Я всю войну прошел в войсках связи. Сначала меня послали в истребительную бригаду на Карельский перешеек начальником переносной радиостанции. Звания нам еще к тому моменту не присвоили, я был рядовым солдатом. Потом стал старшим радистом на автомобиле, где стояла авиационная станция. Через некоторое время получил звание лейтенанта, обмундирование, оружие. В дальнейшем проходил службу на офицерских должностях, руководил обучением радистов в Воронеже: тогда в армии была их острая нехватка, вышел сталинский приказ организовать специальные школы.

В 1943 году был направлен в Новосибирск, в школу подготовки радистов, где и служил до окончания войны, неоднократно выезжал во фронтовые командировки.

 

В мирные годы. «Проходил службу в подразделениях особого риска»

После войны в Самару к маме переехали другие мои сестры. Все дети в нашей семье получили достойное образование. Сестра Ида приняла решение вернуться в столицу Карелии, где работала зубным врачом в военной поликлинике. 

Когда закончилась война, я решил учиться дальше и поступать в академию. Но генерал Наварчук меня по-человечески отговорил: дескать, в войсках я принесу больше пользы, а в академию меня все равно не возьмут.

После войны служил на полигоне «Капустин Яр». В 1949 году был назначен командиром роты связи в учебном полку №85 в городе Горький.

С 1956-го проходил службу в подразделениях особого риска. Принимал участие в войсковых испытаниях ядерного оружия на Тоцком полигоне, в должности командира радиобатальона. 

Сложилось так, что мне давали военные звания медленнее, чем другим офицерам. Однажды, уже во время войны, меня даже арестовали представители СМЕРШа, но после вмешательства полковника Умрилова, бывшего начальника училища, отпустили.

Бывает, что евреи меняют имена, чтобы скрыть еврейство. У меня получилось наоборот. Возникали проблемы в связи с тем, что я во многих документах прописан Григорием Натановичем, а отца звали Нота –  юридическая казуистика. А самое смешное, что в 1943 году, когда я стал кандидатом на вступление в партию, мой командир, полковник, долго живший среди евреев в Белоруссии, сделал мне замечание. Дескать, негоже зваться Григорием – нет такого еврейского имени. Раз уж еврей – не стесняйся и пишись Гиршем. Так пришлось послушаться его и по решению партийного бюро поменять документы с имени «Григорий» на «Гирш».  До сих пор у меня хранятся бумаги, грамоты, награды, выписанные на разные имена.

Награды Григория Каца

Одиннадцать лет проходил майором, потом еще девятнадцать лет подполковником. За это время другие становились генералами.
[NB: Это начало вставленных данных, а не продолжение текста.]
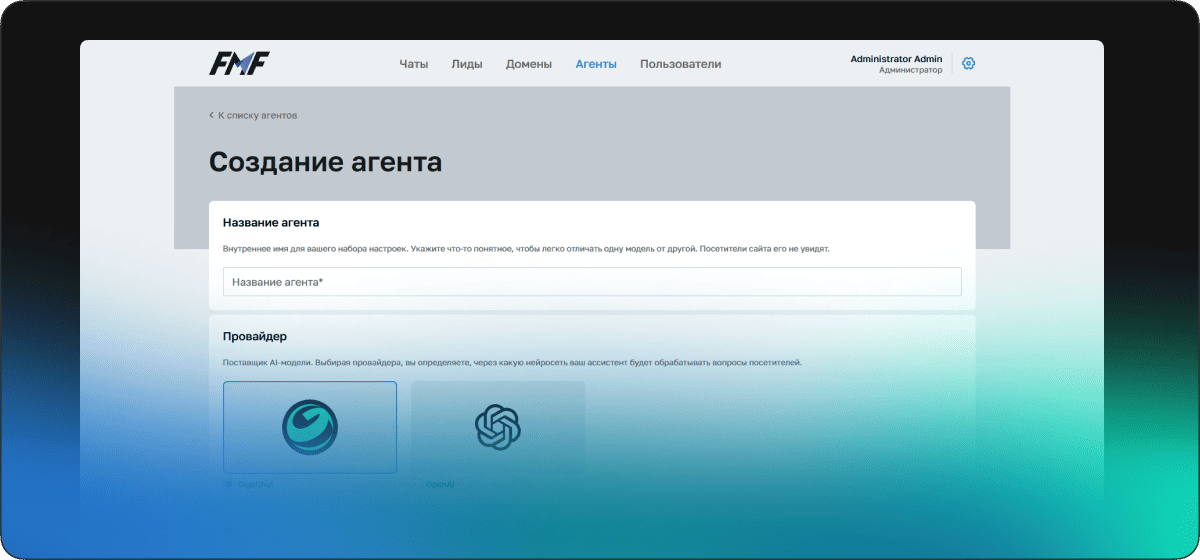Return via the К списку агентов link

[x=257, y=115]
Однажды был случай, когда мою кандидатуру как высококвалифицированного инженера, первоклассного радиста, предложили на должность руководителя радиопередающего центра полевого узла связи Генерального штаба, но вышестоящий генерал-лейтенант Доленко сказал, что пока он начальник штаба войск связи, Кац центр не возглавит. И это при том, что в нашем подразделении всегда на ключевых должностях находились евреи – образцовая часть советских войск связи. Достаточно вспомнить такое имя, как Григорий Михайлович Княжицкий – специалист высочайшего класса, мудрый и энергичный начальник, замечательный человек. Он брал на работу людей, руководствуясь, прежде всего, их профессиональными и личными качествами.

В качестве заместителя за пятнадцать лет службы я пережил восьмерых начальников центра, продолжая честно и профессионально делать свое дело. Княжицкий неоднократно говорил, что настоящим руководителем центра являюсь я, и вся ответственность лежит на мне. 
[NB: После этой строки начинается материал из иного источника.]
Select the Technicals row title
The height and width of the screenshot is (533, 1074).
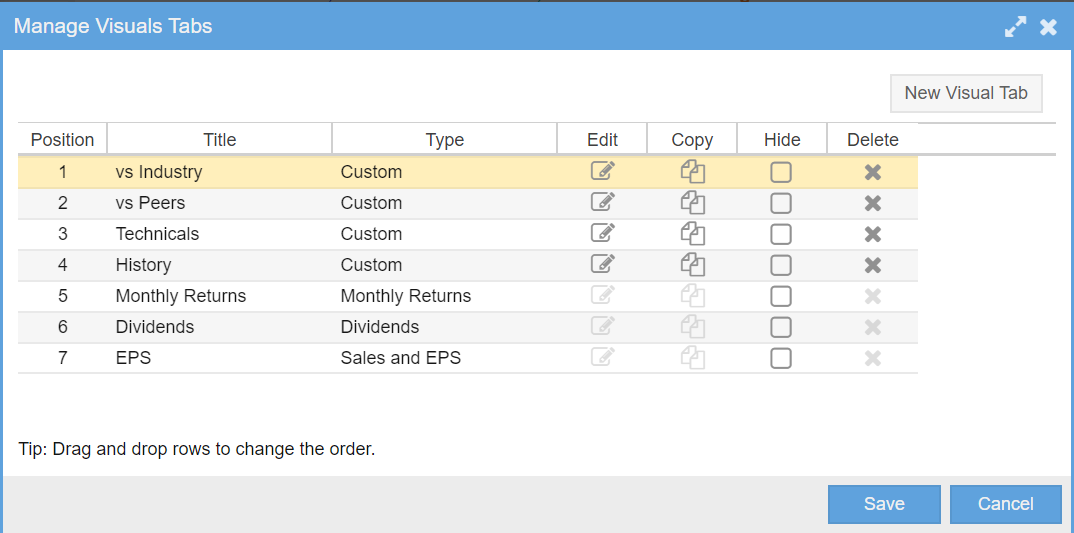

До 1970 года служил в полевом узле связи Генерального штаба МО СССР, обеспечивал связь при всех совместных учениях войск стран-участниц Варшавского договора.

Службу закончил в 1970 году в звании полковника. После выхода на пенсию с 1972-го по 1984-й преподавал радиодело в ДОСААФ, под моим руководством организовывались обучение и соревнования школьников.

Возникали трудности, когда пришла пора дочери поступать в вуз, устраиваться на работу. Но преодолели и это.  Я ощущал, что всю мою жизнь меня как будто кто-то вел, направлял на правильный путь. Поэтому я уцелел, стал человеком, выжил в страшные годы, прошел две войны, обрел прекрасную жену, создал семью, не пострадал в сталинских репрессиях, дослужился до высоких званий. Я чувствую, что со мной всегда была поддержка свыше.